Here is another fact, many of the girls recruited by the top programs will start and play every game and have incredible college careers. Some will become captains, some will earn All-Conference Honors, Some will earn All-America Honors, some will win The Tewaaraton Award, some will earn a spot on the US National Team. that is a fact.

This sport is toxic. Bitter jealous parents go on the attack every time a team is picked (club "A" team, varsity team, school girls team, UA team, US team etc..). They also go on the attack when the first commits in each class begin to commit. They come out of the woodwork just about every time accolades or write ups come out. Everyone knows there is some degree of politics but the haters would have us believe that it is "All Politics". It is a mantra that is used as they try and set the narrative in order to further their agenda. The narrative is "these teams, rankings, lists, accolades etc.. mean nothing". Their agenda is to elevate their daughters status by trying to tear down or diminish the accomplishments of others. Just as you felt the need to point out that many of the players going to top programs will never see the field. What was the purpose of your statement?
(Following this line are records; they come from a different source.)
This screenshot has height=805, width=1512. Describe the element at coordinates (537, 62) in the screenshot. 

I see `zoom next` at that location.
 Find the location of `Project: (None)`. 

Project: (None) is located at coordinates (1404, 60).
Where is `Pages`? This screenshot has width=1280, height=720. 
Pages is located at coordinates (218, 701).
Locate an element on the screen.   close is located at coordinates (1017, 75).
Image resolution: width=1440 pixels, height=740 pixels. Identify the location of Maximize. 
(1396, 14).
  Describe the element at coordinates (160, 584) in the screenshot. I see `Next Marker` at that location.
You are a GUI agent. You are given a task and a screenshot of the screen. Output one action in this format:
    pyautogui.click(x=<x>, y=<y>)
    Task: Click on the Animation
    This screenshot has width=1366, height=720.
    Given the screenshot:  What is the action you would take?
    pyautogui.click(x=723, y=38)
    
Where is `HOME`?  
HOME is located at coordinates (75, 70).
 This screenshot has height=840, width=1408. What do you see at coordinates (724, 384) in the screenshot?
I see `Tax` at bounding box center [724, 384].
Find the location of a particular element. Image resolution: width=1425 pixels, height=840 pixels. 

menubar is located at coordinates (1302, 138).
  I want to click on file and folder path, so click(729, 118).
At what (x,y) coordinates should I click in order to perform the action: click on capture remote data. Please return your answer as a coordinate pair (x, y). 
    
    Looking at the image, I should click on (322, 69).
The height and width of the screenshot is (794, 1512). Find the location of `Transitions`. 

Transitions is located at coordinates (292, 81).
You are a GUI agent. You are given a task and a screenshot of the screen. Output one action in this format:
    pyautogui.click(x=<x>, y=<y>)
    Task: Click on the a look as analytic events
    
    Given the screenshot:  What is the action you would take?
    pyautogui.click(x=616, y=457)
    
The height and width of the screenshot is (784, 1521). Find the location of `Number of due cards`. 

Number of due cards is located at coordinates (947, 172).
I do not post often but this is one of the topics that gets me going. It has nothing to do with where any of my children fall in the pecking order. It has everything to do with the negative and toxic vibe that has permeated this sport. I played a sport in college at a pretty high level, my wife was a competitive college athlete, all of our children boys and girls played / play multiple sports. Nothing comes close to this mess. I don't know why but it is cesspool.

Every time one of these debates / arguments comes up it is always started by a disgruntled parent. 100% of the time they come on here and attack the team, the coach, the process or whatever and IMHO it is always to diminish someone or something in order to try to elevate their daughter. Never do I see the parents of players who make these teams or receive accolades come on here and attack or belittle the players who do not make these teams or receive accolades.

I'm sure there are a few pot stirrers as well.

Some of us just cant stand the negative bitter BS even when it has nothing to do with our children.